[WHAT TO DO]
1. Name every person and musical group mentioned in the blog excerpt below.
2. According to the blog excerpt below, how long is the writer's round-trip commute?

I need my faithful Honda Element to hold up until we can buy me a new car, which will be well over a year. It’s almost like I pray every time turn I turn the key in the ignition, “Please don’t let this be the day it doesn’t start…”

With us being Dave Ramsey followers, I would feel horrible about myself if I had to finance a new vehicle. It goes against who I am as a person.

So here’s who I am as a person: I now proudly drive while listening to a busted iPod that has a battery that dies by the end of my 2 hour round trip commute, even though it’s fully charged when I leave the house.

Anything from before 2007 is on there, though. Time to get reacquainted with The Wallflowers and Sister Hazel.

This is 36.

This is 36: My Wife and I are Rarely Seen Together in Public, Despite Being Happily Married

Saturday afternoon was a peculiar occurrence: Had you been invited to Zeke’s birthday party in Spring Hill, Tennessee, then you would have seen both me and my wife there together, at the same time. That doesn’t happen often!

This is the part of the blog post where you either A) instantly identify with this concept, or B) are very confused right now as to why seeing a happily married couple together in public is an odd phenomenon.

[DATASET CONTENT]

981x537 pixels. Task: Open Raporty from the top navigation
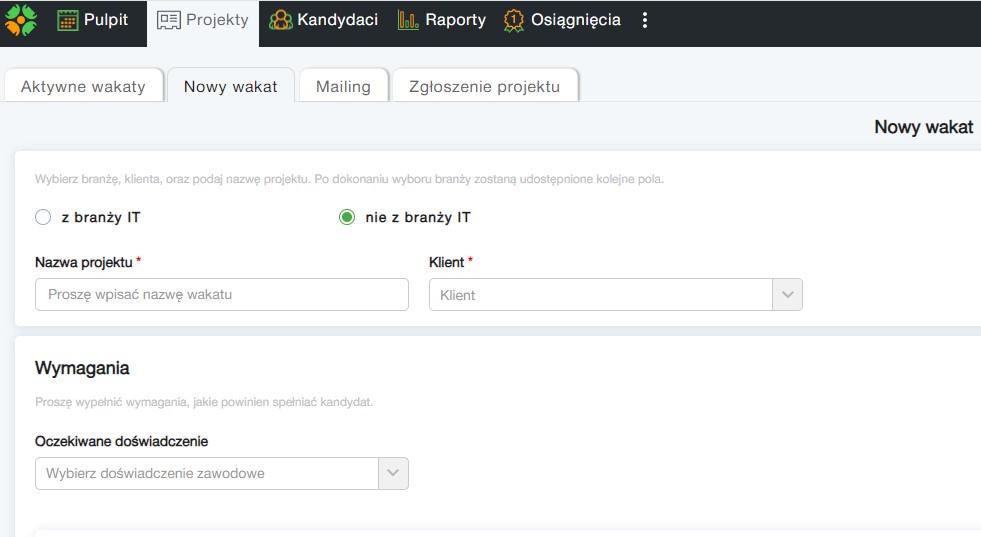[x=454, y=20]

[ANSWERS TO THE TASKS]
1. Dave Ramsey, The Wallflowers, Sister Hazel, Zeke

2. Two hours